[START OF EXTRACTED TEXT]

There is hope in an LGBT relationship. There is an excitement. I forced myself to believe.
When I and my friend left Makati for Pasig, the sweet relationship continued. It even survived the traffic of EDSA. In fact, they always see each other in SM Megamall where they watch movies together, eat in a pizza parlour, buy couple shirts, beauty products and read some books. Every time I see them together, even after our exodus from Makati, my faith in love over lust significantly prospers.
Not until today.
Distance and physical absence cut the threads of their love. This news makes me queasy. I am not good in giving advice, especially about love. I want to extend some help but this is not my area of specialty.
LGBT relationships are complex. It has special needs, it is unique.
This is different. Yes, I am a fairy tale lover; I could always visualize the ending. I am as well a fan of love story movies; I could even predict their script. But aside from these, I am, in my own right, an expert in creating LGBT love stories.
In my composition, I can play with the characters. I can make them have sex inside fully booked in BGC, I can command the characters to have some adventure in Sagada where they eventually found out their sexuality, I can kill a character, I can modify their traits, I can make him fall in love unconditionally.
Despite my passion in writing about homosexuals falling in love and even succeed in having one, (I have an award winning piece which I want to share here soon), I can feel that I am powerless and useless.
Tonight, I want to rewrite their love story, I want to alter the plot, but in reality, though, I want to close the distance, just for my friend to finally be with his lover again, as in tonight, I am not a magician, nor I am not God.
Now, I have no choice but to accept that there is another side of this kind of relationship. Their story goes on a different route as expected, but it’s only time and fate that can predict the finality. Now, I want to see both of them happy, in their own separate ways. I want to bless them with high hopes and positivism that after the rain, a rainbow will appear, and sooner or later, when wounds are already healed, they will face again, hopefully, as stronger characters as before, ready to love again.

[END OF EXTRACTED TEXT]

- WHAT IS EXPECTED -
In the piece about a friend's LGBT relationship, copy the stretch from "Distance and physical" through "area of specialty.". The data has nothing to do with this text.

[START OF DATASET ENTRIES]

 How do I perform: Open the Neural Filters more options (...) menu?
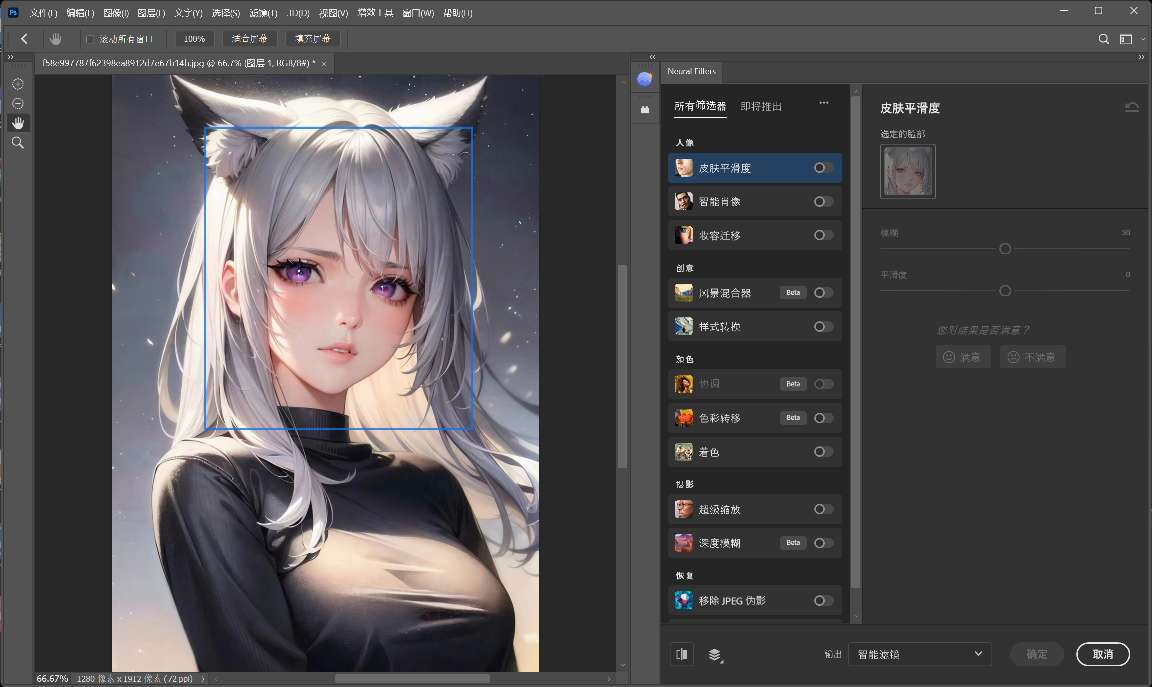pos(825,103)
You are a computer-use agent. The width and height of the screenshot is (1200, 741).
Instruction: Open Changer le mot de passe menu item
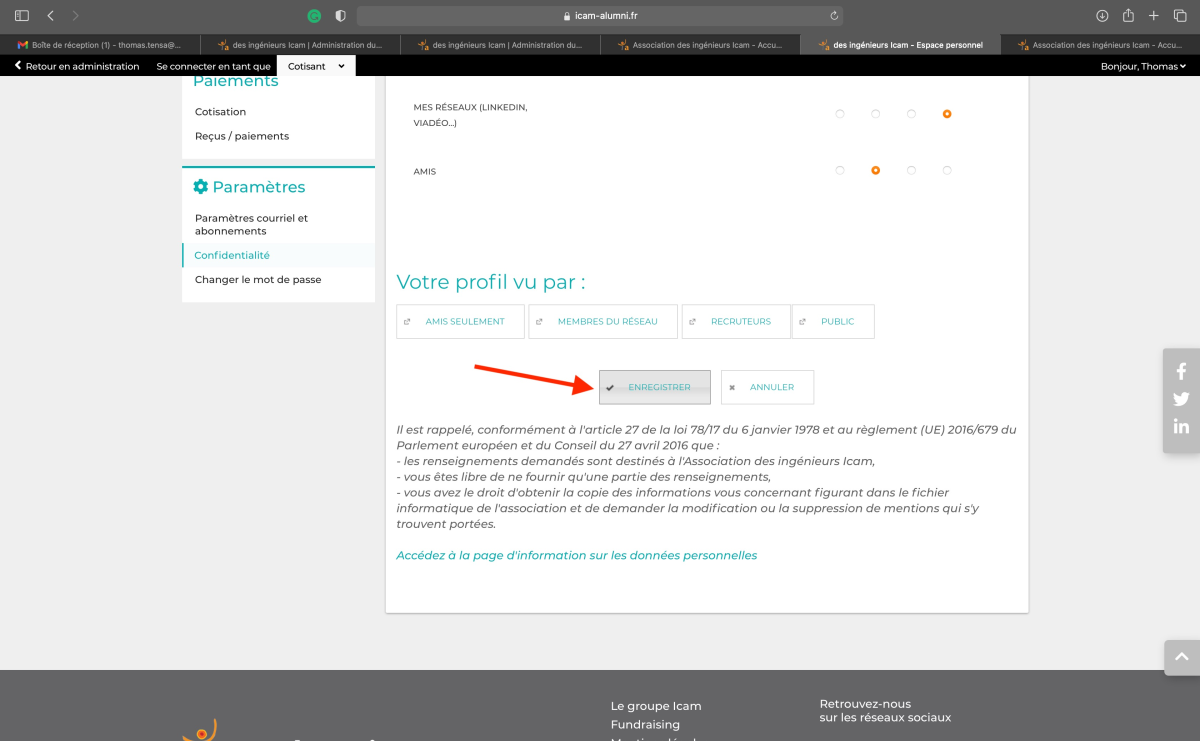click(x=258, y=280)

[END OF DATASET ENTRIES]
[START OF DATASET ENTRIES]

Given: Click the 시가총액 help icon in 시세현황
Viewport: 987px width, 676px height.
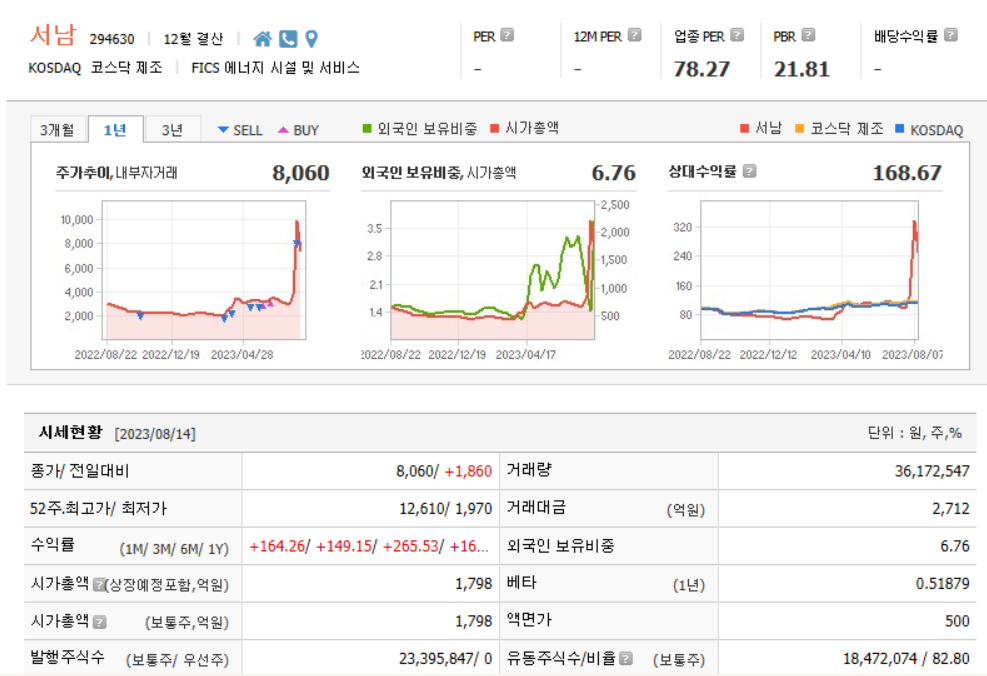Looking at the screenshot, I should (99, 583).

[END OF DATASET ENTRIES]
[START OF DATASET ENTRIES]

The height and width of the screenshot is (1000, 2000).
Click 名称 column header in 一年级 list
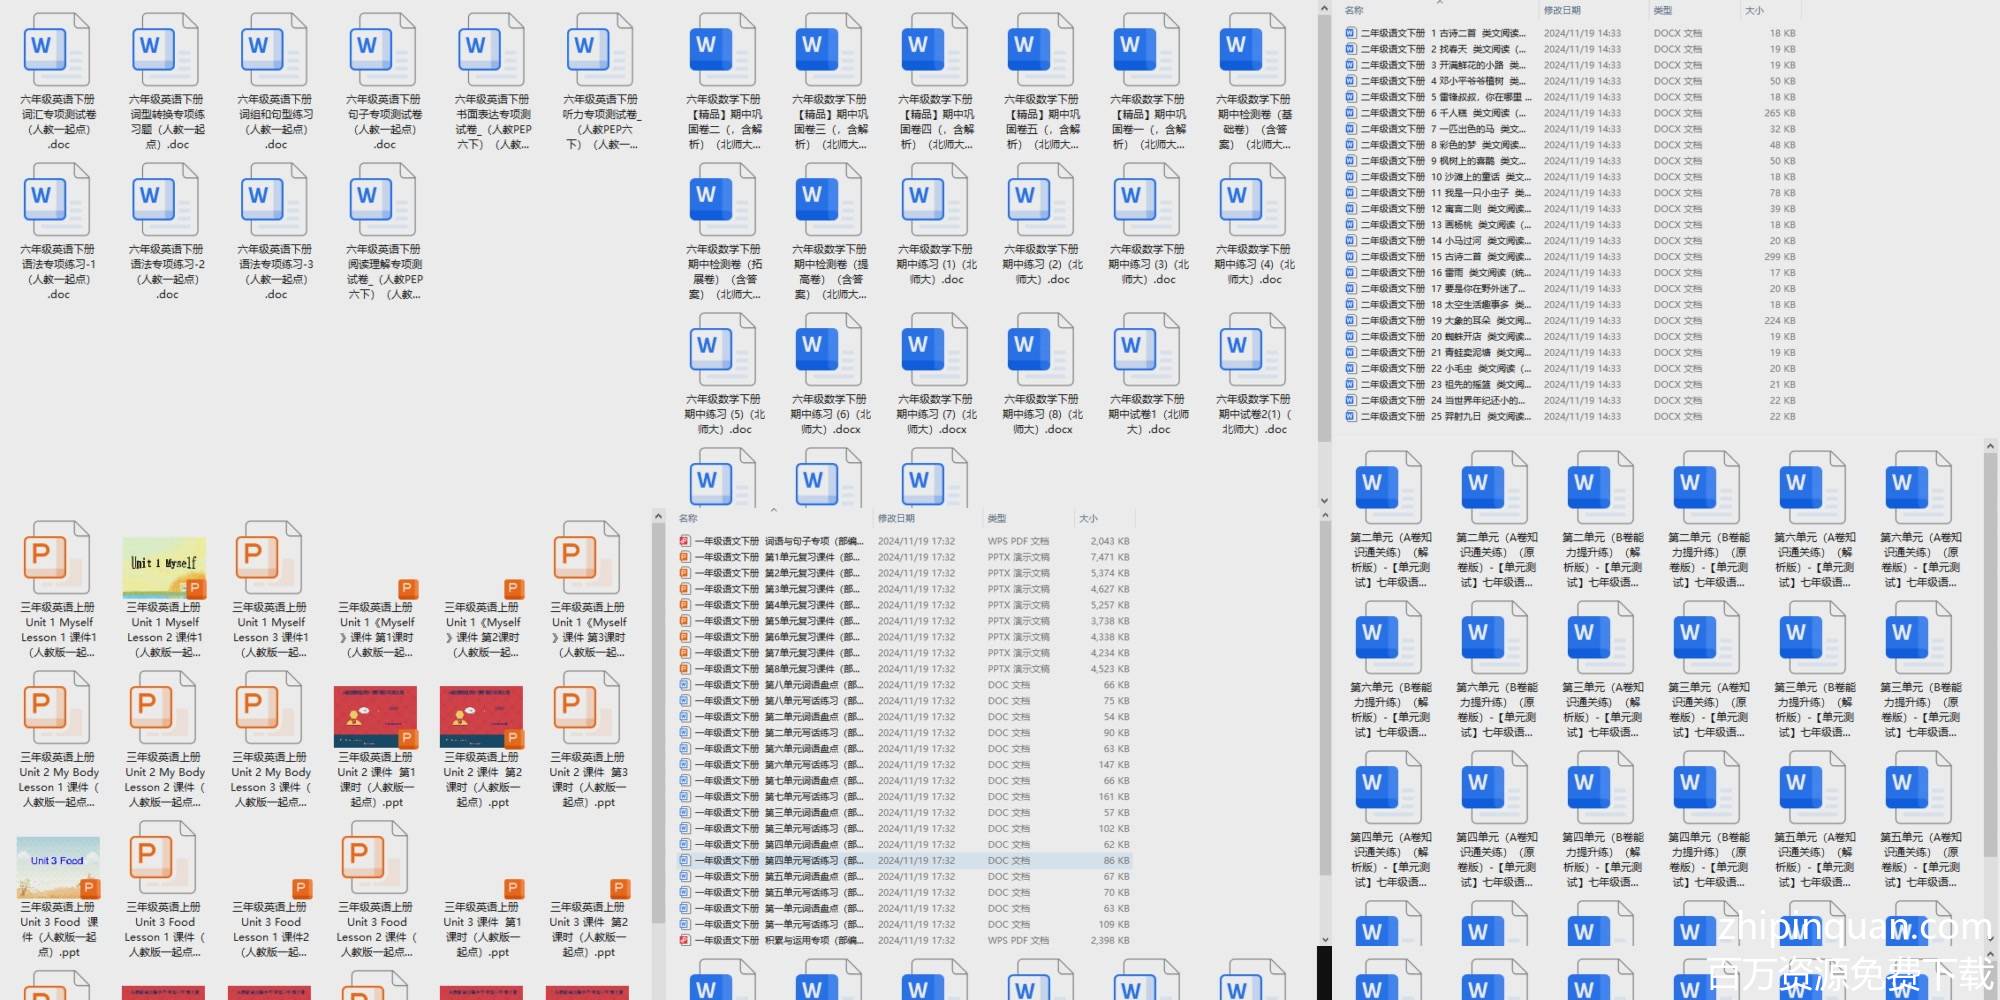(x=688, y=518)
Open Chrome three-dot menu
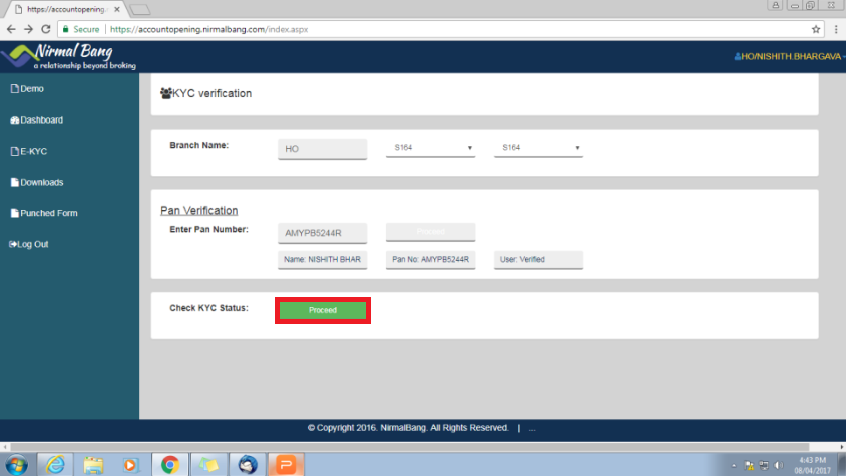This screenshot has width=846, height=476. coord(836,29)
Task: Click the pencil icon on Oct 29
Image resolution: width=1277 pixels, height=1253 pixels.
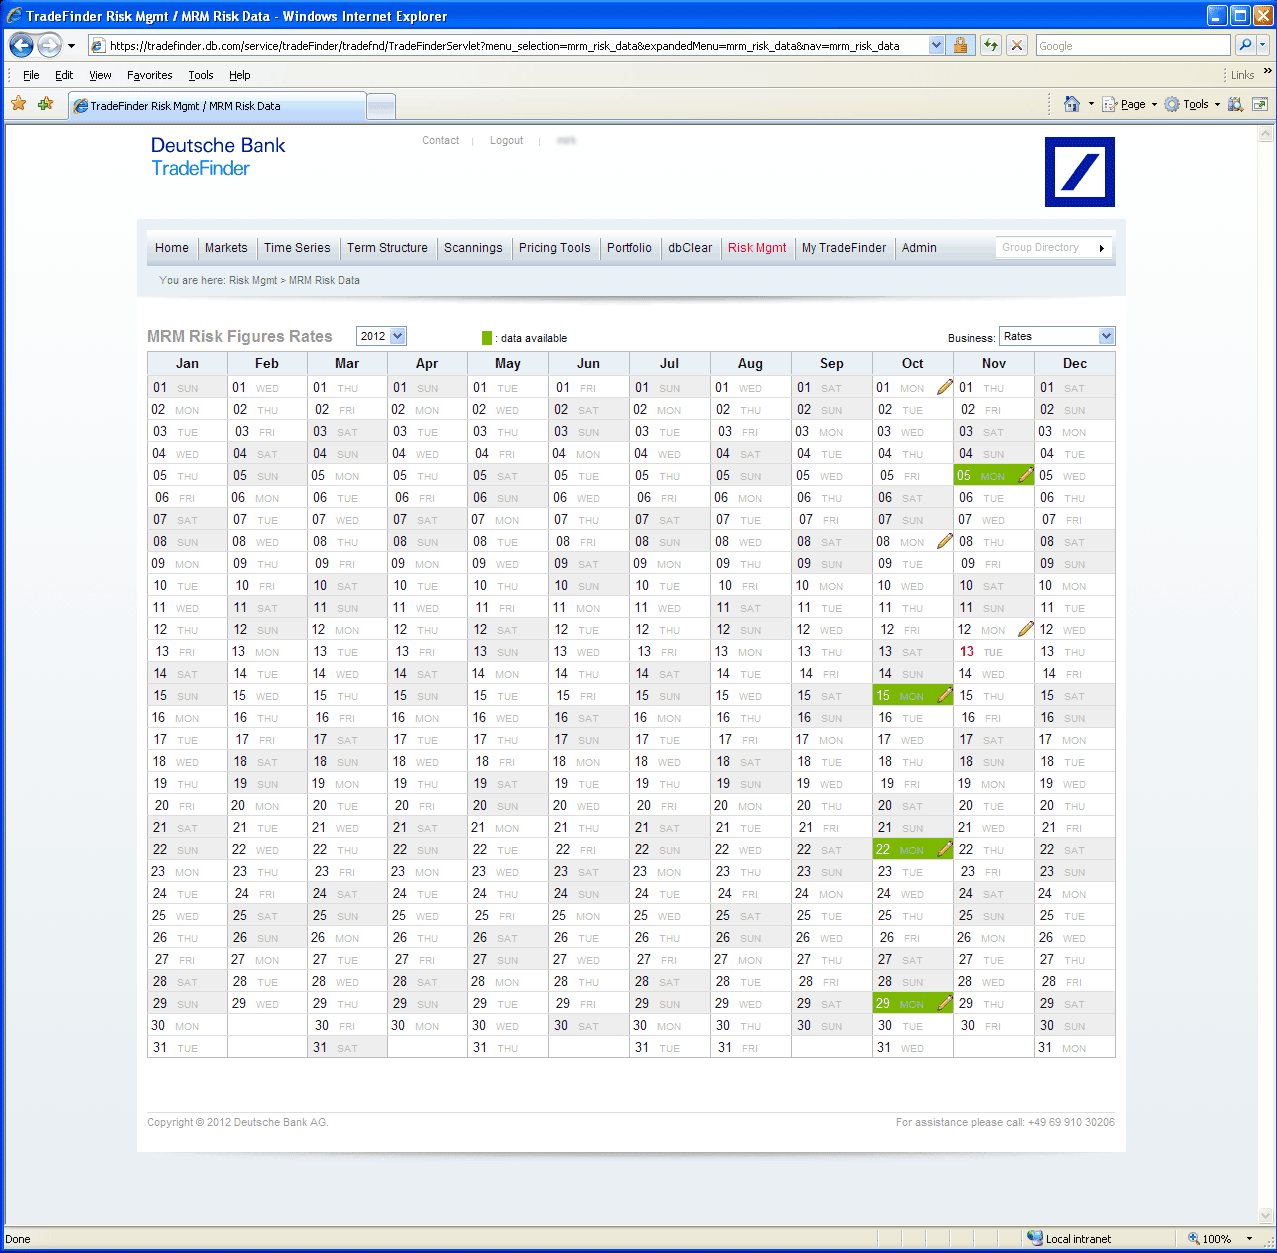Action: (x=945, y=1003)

[END OF DATASET ENTRIES]

- FINAL RESULT -
Distance and physical absence cut the threads of their love. This news makes me queasy. I am not good in giving advice, especially about love. I want to extend some help but this is not my area of specialty.